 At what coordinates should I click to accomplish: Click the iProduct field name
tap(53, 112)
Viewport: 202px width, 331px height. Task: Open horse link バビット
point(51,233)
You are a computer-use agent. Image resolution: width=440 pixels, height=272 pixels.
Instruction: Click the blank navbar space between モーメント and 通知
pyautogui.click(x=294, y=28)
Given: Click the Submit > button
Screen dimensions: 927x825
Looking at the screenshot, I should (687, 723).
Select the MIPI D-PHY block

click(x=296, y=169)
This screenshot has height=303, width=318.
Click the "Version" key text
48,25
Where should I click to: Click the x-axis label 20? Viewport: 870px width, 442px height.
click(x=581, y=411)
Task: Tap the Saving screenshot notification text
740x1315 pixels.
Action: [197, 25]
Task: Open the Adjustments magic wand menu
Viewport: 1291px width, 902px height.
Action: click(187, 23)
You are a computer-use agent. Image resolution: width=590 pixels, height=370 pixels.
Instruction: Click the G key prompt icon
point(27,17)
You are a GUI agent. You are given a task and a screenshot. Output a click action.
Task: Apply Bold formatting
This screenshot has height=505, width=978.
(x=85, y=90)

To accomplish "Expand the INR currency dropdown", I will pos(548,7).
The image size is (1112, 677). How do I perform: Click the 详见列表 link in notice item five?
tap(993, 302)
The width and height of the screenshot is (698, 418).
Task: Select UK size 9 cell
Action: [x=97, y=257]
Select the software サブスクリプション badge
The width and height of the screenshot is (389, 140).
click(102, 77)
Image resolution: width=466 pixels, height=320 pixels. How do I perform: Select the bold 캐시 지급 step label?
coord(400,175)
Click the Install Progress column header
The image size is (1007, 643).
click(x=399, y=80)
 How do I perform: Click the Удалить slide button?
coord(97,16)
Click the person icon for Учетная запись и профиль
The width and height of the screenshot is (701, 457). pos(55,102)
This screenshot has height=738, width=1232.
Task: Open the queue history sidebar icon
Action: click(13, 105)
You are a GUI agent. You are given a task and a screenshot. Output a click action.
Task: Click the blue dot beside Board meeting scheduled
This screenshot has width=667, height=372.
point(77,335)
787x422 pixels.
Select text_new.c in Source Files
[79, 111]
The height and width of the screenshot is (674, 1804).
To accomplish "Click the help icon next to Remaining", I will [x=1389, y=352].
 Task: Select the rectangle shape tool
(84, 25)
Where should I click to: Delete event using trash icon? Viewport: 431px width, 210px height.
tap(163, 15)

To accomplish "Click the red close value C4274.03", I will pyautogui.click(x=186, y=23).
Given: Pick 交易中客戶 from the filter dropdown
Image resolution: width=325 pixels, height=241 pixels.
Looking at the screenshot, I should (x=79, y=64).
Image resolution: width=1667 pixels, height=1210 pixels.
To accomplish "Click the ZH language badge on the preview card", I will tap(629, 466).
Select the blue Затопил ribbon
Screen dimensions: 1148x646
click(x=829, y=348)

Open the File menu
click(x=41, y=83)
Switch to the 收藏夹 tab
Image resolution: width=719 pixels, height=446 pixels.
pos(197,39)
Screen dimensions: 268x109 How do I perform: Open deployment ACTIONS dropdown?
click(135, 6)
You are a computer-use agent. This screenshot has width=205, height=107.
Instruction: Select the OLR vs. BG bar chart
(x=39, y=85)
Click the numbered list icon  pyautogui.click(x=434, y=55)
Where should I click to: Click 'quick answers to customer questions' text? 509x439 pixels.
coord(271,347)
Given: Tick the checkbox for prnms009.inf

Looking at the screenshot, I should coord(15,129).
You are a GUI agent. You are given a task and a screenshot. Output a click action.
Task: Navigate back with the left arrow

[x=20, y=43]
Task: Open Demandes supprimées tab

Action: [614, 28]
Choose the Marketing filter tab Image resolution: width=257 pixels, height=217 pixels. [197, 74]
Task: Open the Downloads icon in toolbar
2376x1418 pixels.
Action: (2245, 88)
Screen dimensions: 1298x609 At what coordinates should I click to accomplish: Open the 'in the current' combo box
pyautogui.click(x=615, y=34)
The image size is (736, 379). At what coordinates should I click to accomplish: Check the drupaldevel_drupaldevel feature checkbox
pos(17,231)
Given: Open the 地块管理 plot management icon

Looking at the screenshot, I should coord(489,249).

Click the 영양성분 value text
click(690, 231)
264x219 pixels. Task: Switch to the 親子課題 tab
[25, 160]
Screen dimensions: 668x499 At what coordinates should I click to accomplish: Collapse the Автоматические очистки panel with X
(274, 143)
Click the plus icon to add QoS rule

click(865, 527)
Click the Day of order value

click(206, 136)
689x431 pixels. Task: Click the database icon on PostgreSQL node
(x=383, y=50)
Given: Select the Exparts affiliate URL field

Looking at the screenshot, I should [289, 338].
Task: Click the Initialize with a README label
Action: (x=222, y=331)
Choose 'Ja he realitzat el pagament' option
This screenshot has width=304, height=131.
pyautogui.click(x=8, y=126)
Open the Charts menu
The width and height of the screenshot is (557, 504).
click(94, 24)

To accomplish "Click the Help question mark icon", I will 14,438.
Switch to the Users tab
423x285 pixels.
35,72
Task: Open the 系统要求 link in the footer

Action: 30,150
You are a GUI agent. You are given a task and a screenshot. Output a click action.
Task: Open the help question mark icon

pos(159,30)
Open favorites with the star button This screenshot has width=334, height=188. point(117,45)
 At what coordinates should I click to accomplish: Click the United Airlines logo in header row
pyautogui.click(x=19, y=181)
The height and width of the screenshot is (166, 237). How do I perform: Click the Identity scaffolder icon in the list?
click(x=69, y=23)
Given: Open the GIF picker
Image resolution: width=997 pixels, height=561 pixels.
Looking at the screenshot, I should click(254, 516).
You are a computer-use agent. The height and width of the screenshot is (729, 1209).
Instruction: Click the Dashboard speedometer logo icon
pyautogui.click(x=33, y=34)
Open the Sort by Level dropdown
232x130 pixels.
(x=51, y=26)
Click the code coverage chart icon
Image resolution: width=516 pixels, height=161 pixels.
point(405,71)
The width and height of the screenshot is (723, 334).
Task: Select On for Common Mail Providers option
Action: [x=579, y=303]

....................

# [Stated goal]
Extract every line of the material above and reproduce each one verbatim, in its original order.

# [Right answer]
 At what coordinates should I click to accomplish: Click the iProduct field name
tap(53, 112)
Viewport: 202px width, 331px height. Task: Open horse link バビット
point(51,233)
You are a computer-use agent. Image resolution: width=440 pixels, height=272 pixels.
Instruction: Click the blank navbar space between モーメント and 通知
pyautogui.click(x=294, y=28)
Given: Click the Submit > button
Screen dimensions: 927x825
Looking at the screenshot, I should (687, 723).
Select the MIPI D-PHY block

click(x=296, y=169)
This screenshot has height=303, width=318.
Click the "Version" key text
48,25
Where should I click to: Click the x-axis label 20? Viewport: 870px width, 442px height.
click(x=581, y=411)
Task: Tap the Saving screenshot notification text
740x1315 pixels.
Action: [197, 25]
Task: Open the Adjustments magic wand menu
Viewport: 1291px width, 902px height.
Action: click(187, 23)
You are a computer-use agent. Image resolution: width=590 pixels, height=370 pixels.
Instruction: Click the G key prompt icon
point(27,17)
You are a GUI agent. You are given a task and a screenshot. Output a click action.
Task: Apply Bold formatting
This screenshot has height=505, width=978.
(x=85, y=90)

To accomplish "Expand the INR currency dropdown", I will pos(548,7).
The image size is (1112, 677). How do I perform: Click the 详见列表 link in notice item five?
tap(993, 302)
The width and height of the screenshot is (698, 418).
Task: Select UK size 9 cell
Action: [x=97, y=257]
Select the software サブスクリプション badge
The width and height of the screenshot is (389, 140).
click(102, 77)
Image resolution: width=466 pixels, height=320 pixels. How do I perform: Select the bold 캐시 지급 step label?
coord(400,175)
Click the Install Progress column header
The image size is (1007, 643).
click(x=399, y=80)
 How do I perform: Click the Удалить slide button?
coord(97,16)
Click the person icon for Учетная запись и профиль
The width and height of the screenshot is (701, 457). pos(55,102)
This screenshot has height=738, width=1232.
Task: Open the queue history sidebar icon
Action: click(13, 105)
You are a GUI agent. You are given a task and a screenshot. Output a click action.
Task: Click the blue dot beside Board meeting scheduled
This screenshot has width=667, height=372.
point(77,335)
787x422 pixels.
Select text_new.c in Source Files
[79, 111]
The height and width of the screenshot is (674, 1804).
To accomplish "Click the help icon next to Remaining", I will [x=1389, y=352].
 Task: Select the rectangle shape tool
(84, 25)
Where should I click to: Delete event using trash icon? Viewport: 431px width, 210px height.
tap(163, 15)

To accomplish "Click the red close value C4274.03", I will pyautogui.click(x=186, y=23).
Given: Pick 交易中客戶 from the filter dropdown
Image resolution: width=325 pixels, height=241 pixels.
Looking at the screenshot, I should (x=79, y=64).
Image resolution: width=1667 pixels, height=1210 pixels.
To accomplish "Click the ZH language badge on the preview card", I will tap(629, 466).
Select the blue Затопил ribbon
Screen dimensions: 1148x646
click(x=829, y=348)

Open the File menu
click(x=41, y=83)
Switch to the 收藏夹 tab
Image resolution: width=719 pixels, height=446 pixels.
pos(197,39)
Screen dimensions: 268x109 How do I perform: Open deployment ACTIONS dropdown?
click(135, 6)
You are a computer-use agent. This screenshot has width=205, height=107.
Instruction: Select the OLR vs. BG bar chart
(x=39, y=85)
Click the numbered list icon  pyautogui.click(x=434, y=55)
Where should I click to: Click 'quick answers to customer questions' text? 509x439 pixels.
coord(271,347)
Given: Tick the checkbox for prnms009.inf

Looking at the screenshot, I should coord(15,129).
You are a GUI agent. You are given a task and a screenshot. Output a click action.
Task: Navigate back with the left arrow

[x=20, y=43]
Task: Open Demandes supprimées tab

Action: [614, 28]
Choose the Marketing filter tab Image resolution: width=257 pixels, height=217 pixels. [197, 74]
Task: Open the Downloads icon in toolbar
2376x1418 pixels.
Action: (2245, 88)
Screen dimensions: 1298x609 At what coordinates should I click to accomplish: Open the 'in the current' combo box
pyautogui.click(x=615, y=34)
The image size is (736, 379). At what coordinates should I click to accomplish: Check the drupaldevel_drupaldevel feature checkbox
pos(17,231)
Given: Open the 地块管理 plot management icon

Looking at the screenshot, I should coord(489,249).

Click the 영양성분 value text
click(690, 231)
264x219 pixels. Task: Switch to the 親子課題 tab
[25, 160]
Screen dimensions: 668x499 At what coordinates should I click to accomplish: Collapse the Автоматические очистки panel with X
(274, 143)
Click the plus icon to add QoS rule

click(865, 527)
Click the Day of order value

click(206, 136)
689x431 pixels. Task: Click the database icon on PostgreSQL node
(x=383, y=50)
Given: Select the Exparts affiliate URL field

Looking at the screenshot, I should [289, 338].
Task: Click the Initialize with a README label
Action: (x=222, y=331)
Choose 'Ja he realitzat el pagament' option
This screenshot has width=304, height=131.
pyautogui.click(x=8, y=126)
Open the Charts menu
The width and height of the screenshot is (557, 504).
click(94, 24)

To accomplish "Click the Help question mark icon", I will 14,438.
Switch to the Users tab
423x285 pixels.
35,72
Task: Open the 系统要求 link in the footer

Action: 30,150
You are a GUI agent. You are given a task and a screenshot. Output a click action.
Task: Open the help question mark icon

pos(159,30)
Open favorites with the star button This screenshot has width=334, height=188. point(117,45)
 At what coordinates should I click to accomplish: Click the United Airlines logo in header row
pyautogui.click(x=19, y=181)
The height and width of the screenshot is (166, 237). How do I perform: Click the Identity scaffolder icon in the list?
click(x=69, y=23)
Given: Open the GIF picker
Image resolution: width=997 pixels, height=561 pixels.
Looking at the screenshot, I should click(254, 516).
You are a computer-use agent. The height and width of the screenshot is (729, 1209).
Instruction: Click the Dashboard speedometer logo icon
pyautogui.click(x=33, y=34)
Open the Sort by Level dropdown
232x130 pixels.
(x=51, y=26)
Click the code coverage chart icon
Image resolution: width=516 pixels, height=161 pixels.
point(405,71)
The width and height of the screenshot is (723, 334).
Task: Select On for Common Mail Providers option
Action: [x=579, y=303]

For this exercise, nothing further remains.